_What you need to do_. Transcribe the listing below verbatim, starting at the line that contains "Describe the element at coordinates (1192, 35)" and ending at the final line of the listing, with the pictures omitted.

# START OF Supplied records

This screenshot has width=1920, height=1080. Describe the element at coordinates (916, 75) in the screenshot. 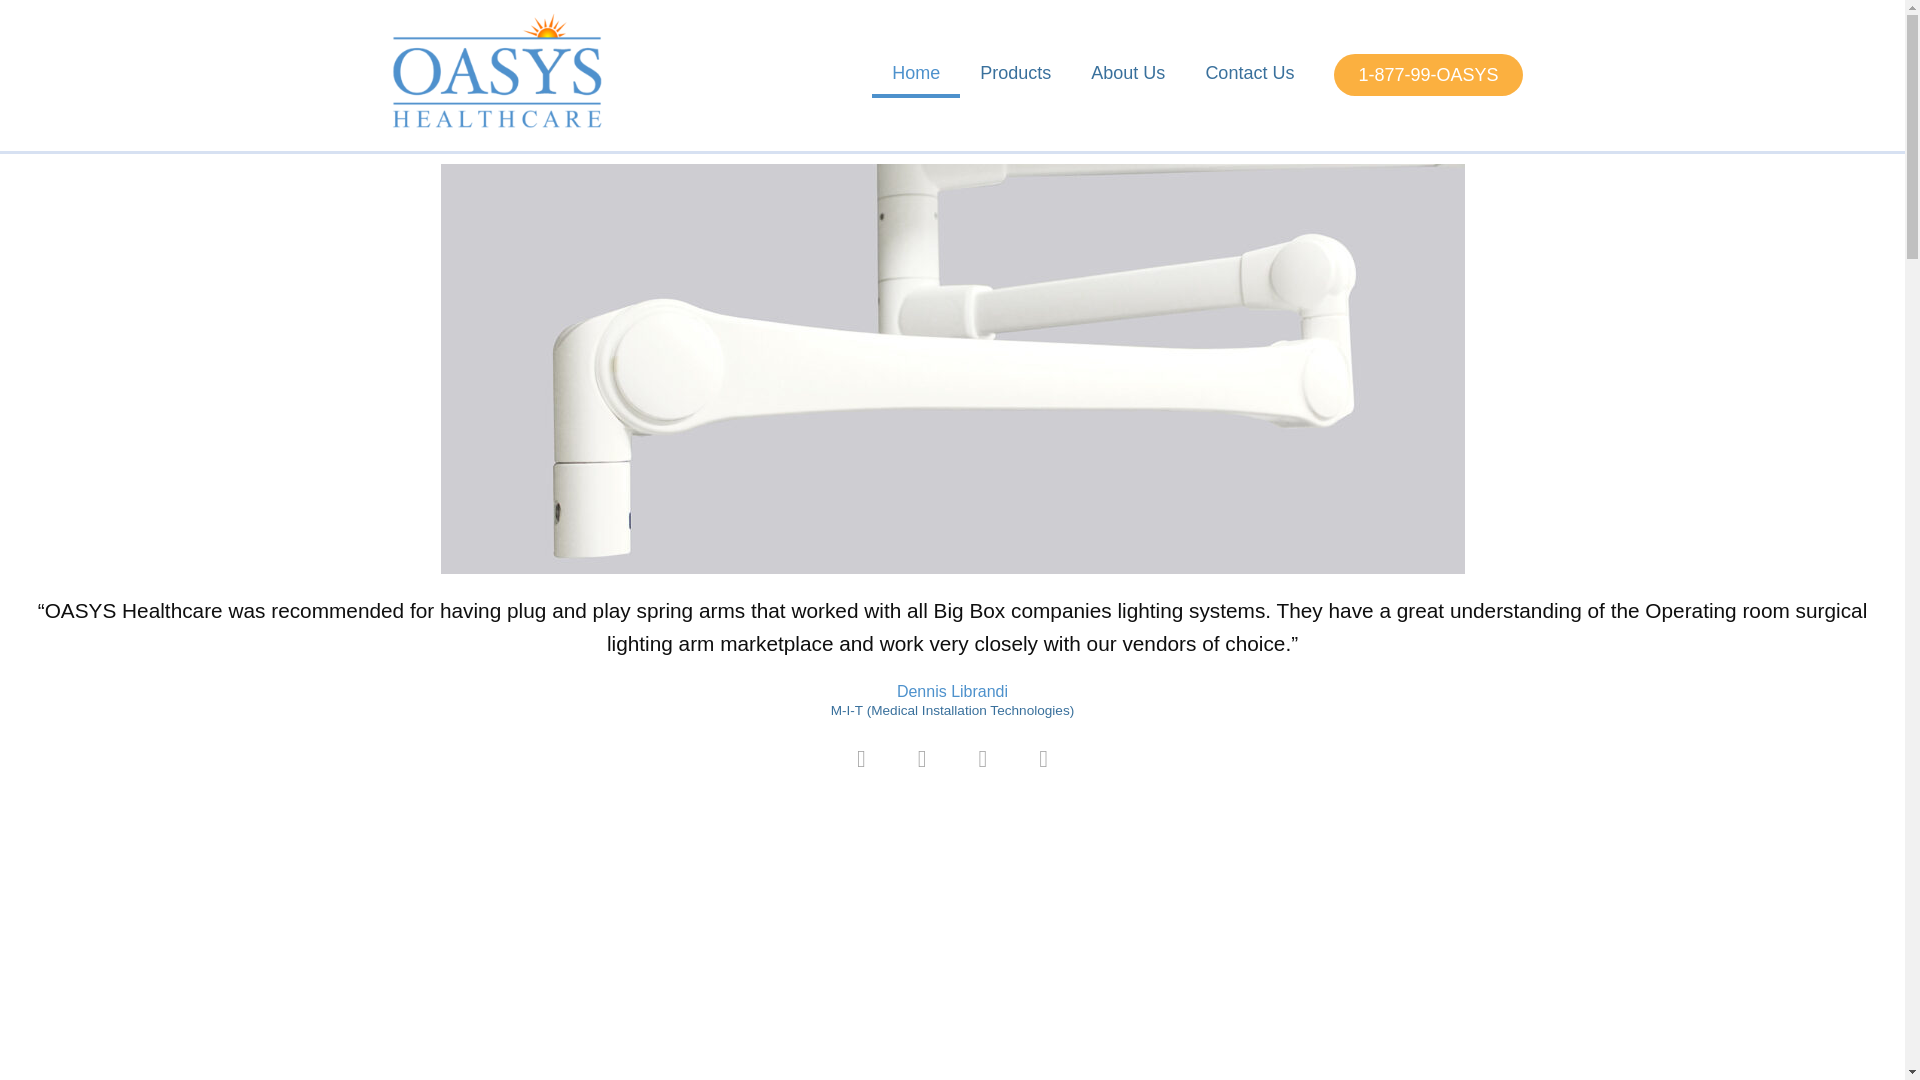

I see `Home` at that location.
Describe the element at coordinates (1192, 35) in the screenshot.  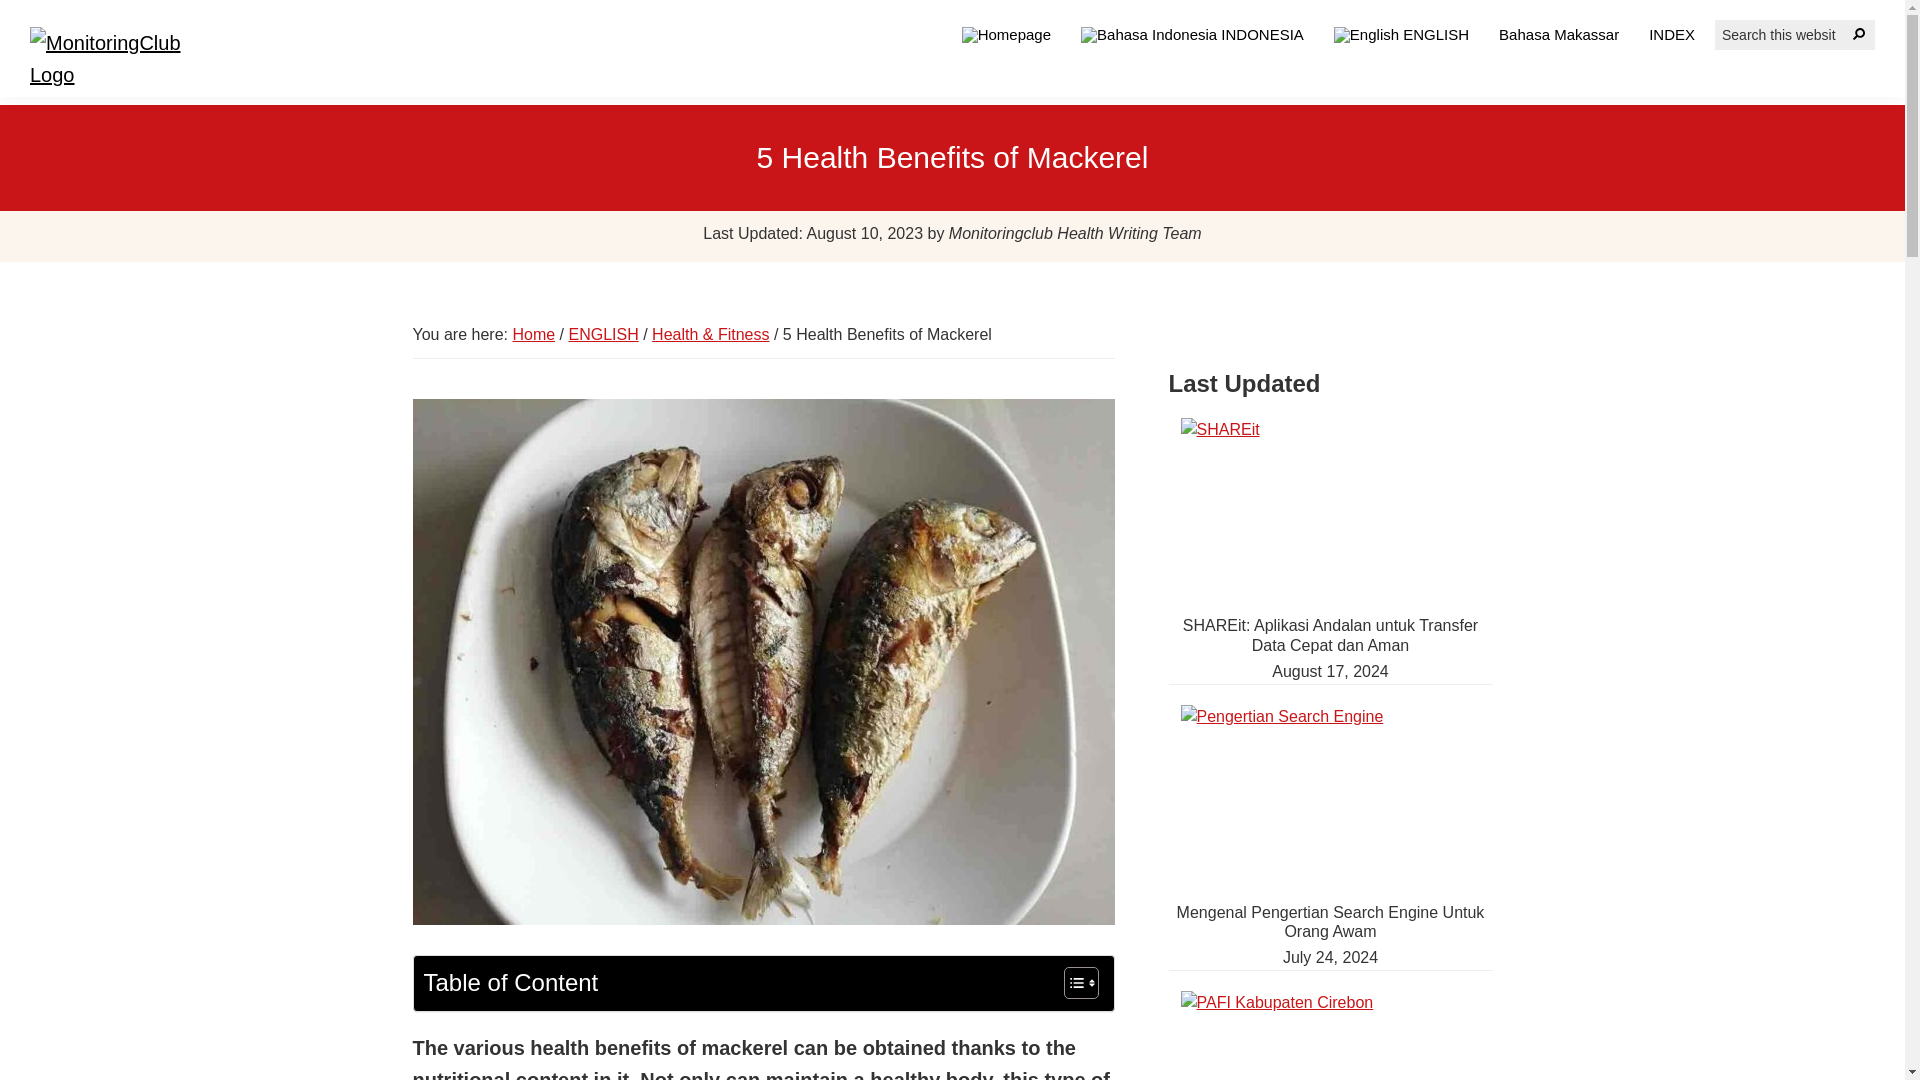
I see `INDONESIAN` at that location.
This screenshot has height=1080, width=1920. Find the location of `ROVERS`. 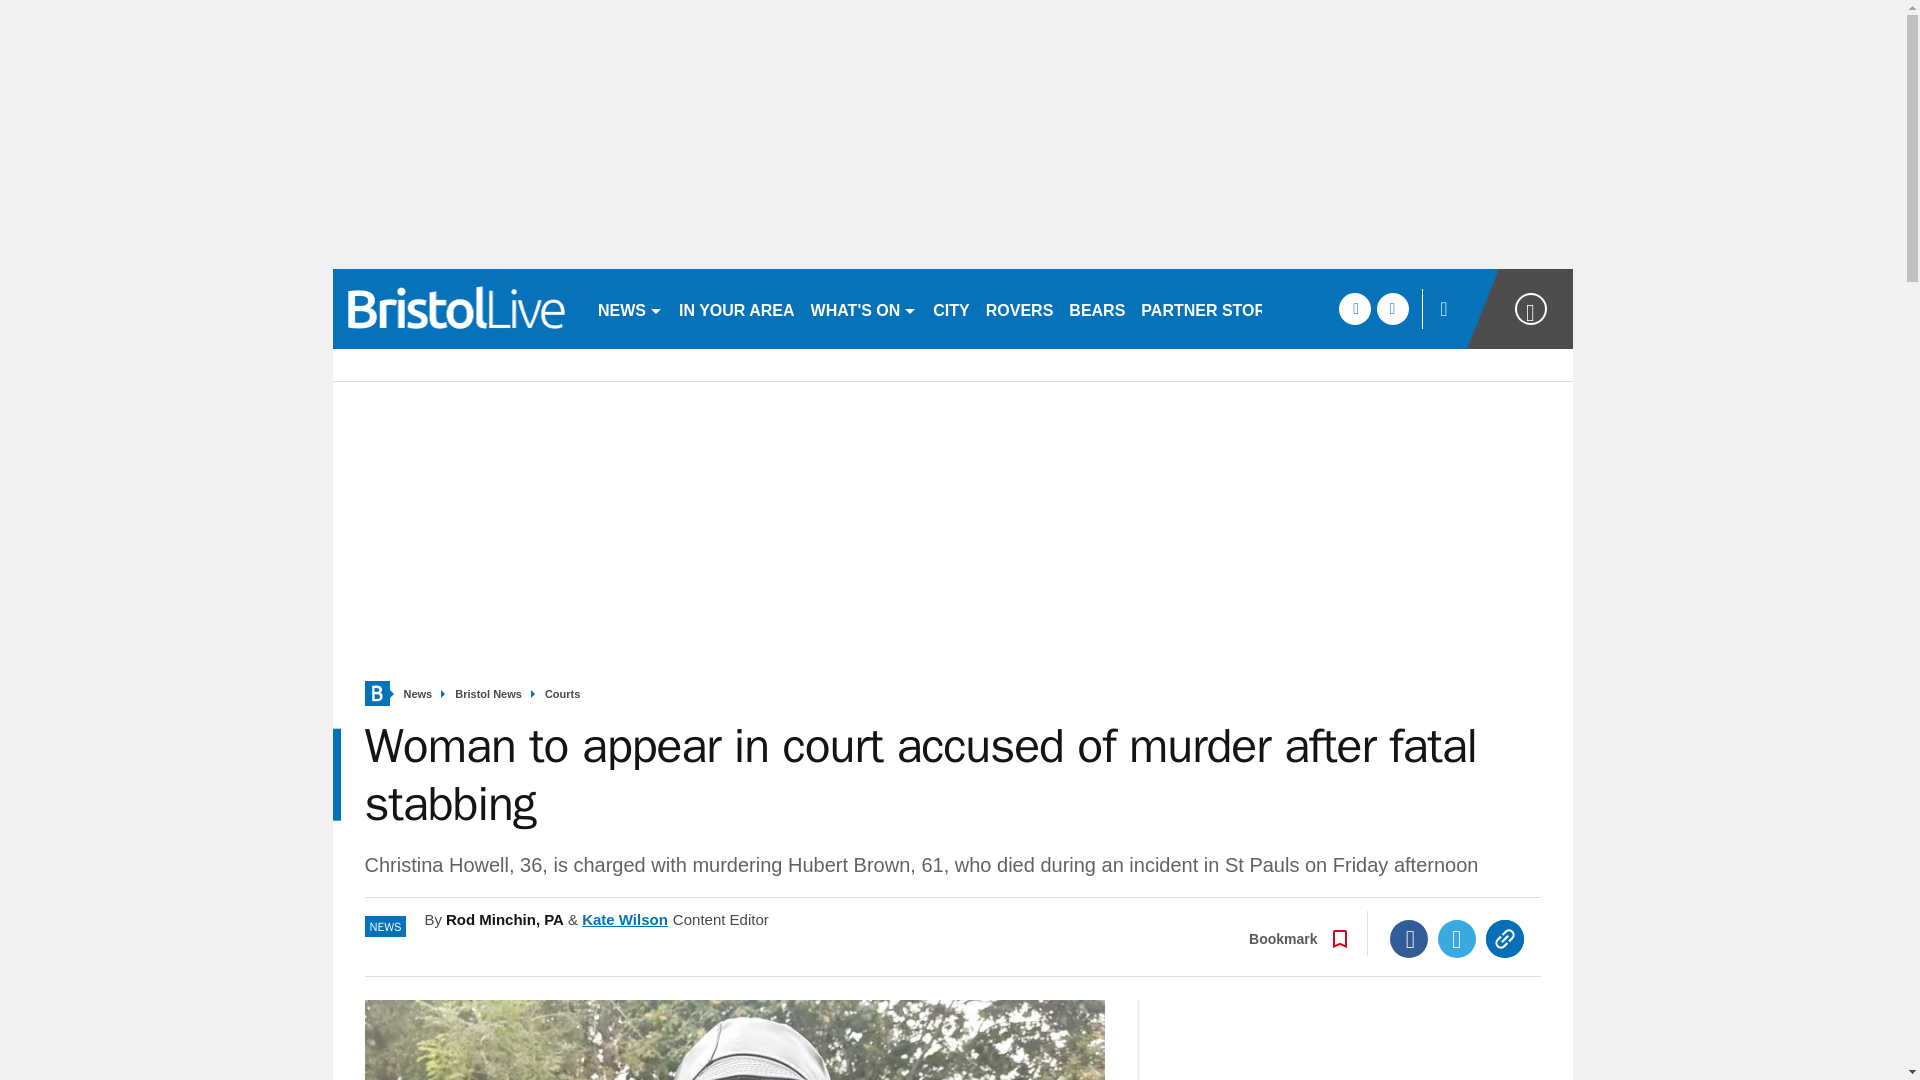

ROVERS is located at coordinates (1019, 308).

# END OF Supplied records

_Solution_.
Describe the element at coordinates (1192, 35) in the screenshot.  
I see `INDONESIAN` at that location.
This screenshot has height=1080, width=1920. Find the location of `ROVERS`. 

ROVERS is located at coordinates (1019, 308).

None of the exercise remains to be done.